HiRED: Attention-Guided Token Dropping for Efficient Inference of High-Resolution Vision-Language Models in Resource-Constrained Environments
Kazi Hasan Ibn Arif, JinYi Yoon, Dimitrios S. Nikolopoulos, Hans Vandierendonck, Deepu John, Bo Ji
2024-08-26

Summary
This paper introduces HiRED, a new method that improves the efficiency of high-resolution Vision-Language Models (VLMs) by selectively dropping less important visual tokens during processing.
What's the problem?
High-resolution VLMs generate a lot of visual tokens when analyzing images, which can be too much for regular computers to handle, especially in situations where resources are limited. This makes it hard to process images quickly and efficiently.
What's the solution?
The authors propose HiRED, a technique that drops unnecessary visual tokens before they reach the language model stage. This method uses attention mechanisms from the model to decide which tokens are most important, allowing for better performance without needing extra training.
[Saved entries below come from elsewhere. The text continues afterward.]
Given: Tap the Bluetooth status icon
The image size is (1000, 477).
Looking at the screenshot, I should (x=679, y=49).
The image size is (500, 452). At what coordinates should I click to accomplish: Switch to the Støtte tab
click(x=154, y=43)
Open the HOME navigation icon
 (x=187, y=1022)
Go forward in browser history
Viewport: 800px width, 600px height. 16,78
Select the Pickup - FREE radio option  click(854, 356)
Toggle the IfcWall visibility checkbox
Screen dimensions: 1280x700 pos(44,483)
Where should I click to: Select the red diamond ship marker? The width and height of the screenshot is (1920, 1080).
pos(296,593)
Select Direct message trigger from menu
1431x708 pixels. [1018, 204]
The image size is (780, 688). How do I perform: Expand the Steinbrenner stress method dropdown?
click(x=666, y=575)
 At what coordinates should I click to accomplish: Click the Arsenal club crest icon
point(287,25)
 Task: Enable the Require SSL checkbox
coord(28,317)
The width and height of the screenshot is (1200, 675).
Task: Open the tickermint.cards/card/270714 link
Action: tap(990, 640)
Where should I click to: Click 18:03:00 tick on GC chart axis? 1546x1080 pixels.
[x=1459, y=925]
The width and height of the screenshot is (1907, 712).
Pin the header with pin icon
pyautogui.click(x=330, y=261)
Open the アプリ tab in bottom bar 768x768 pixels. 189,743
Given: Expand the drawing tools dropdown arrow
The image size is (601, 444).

By focusing only on the essential tokens, HiRED helps maintain high accuracy while significantly speeding up processing times and reducing memory usage.
Why it matters?
This research is important because it makes it easier to use advanced VLMs in everyday devices that may not have a lot of computing power. By improving how these models work, HiRED can enable faster and more efficient applications in areas like real-time image analysis, gaming, and augmented reality, making advanced technology more accessible.
Abstract
High-resolution Vision-Language Models (VLMs) have been widely used in multimodal tasks to enhance accuracy by preserving detailed image information. However, these models often generate excessive visual tokens due to encoding multiple partitions of the input image. Processing these excessive visual tokens is computationally challenging, especially in resource-constrained environments with commodity GPUs. To support high-resolution images while meeting resource constraints, we propose High-Resolution Early Dropping (HiRED), a token-dropping scheme that operates within a fixed token budget before the Large Language Model (LLM) stage. HiRED can be integrated with existing high-resolution VLMs in a plug-and-play manner, as it requires no additional training while still maintaining superior accuracy. We strategically use the vision encoder's attention in the initial layers to assess the visual content of each image partition and allocate the token budget accordingly. Then, using the attention in the final layer, we select the most important visual tokens from each partition within the allocated budget, dropping the rest. Empirically, when applied to LLaVA-Next-7B on NVIDIA TESLA P40 GPU, HiRED with a 20% token budget increases token generation throughput by 4.7, reduces first-token generation latency by 15 seconds, and saves 2.3 GB of GPU memory for a single inference.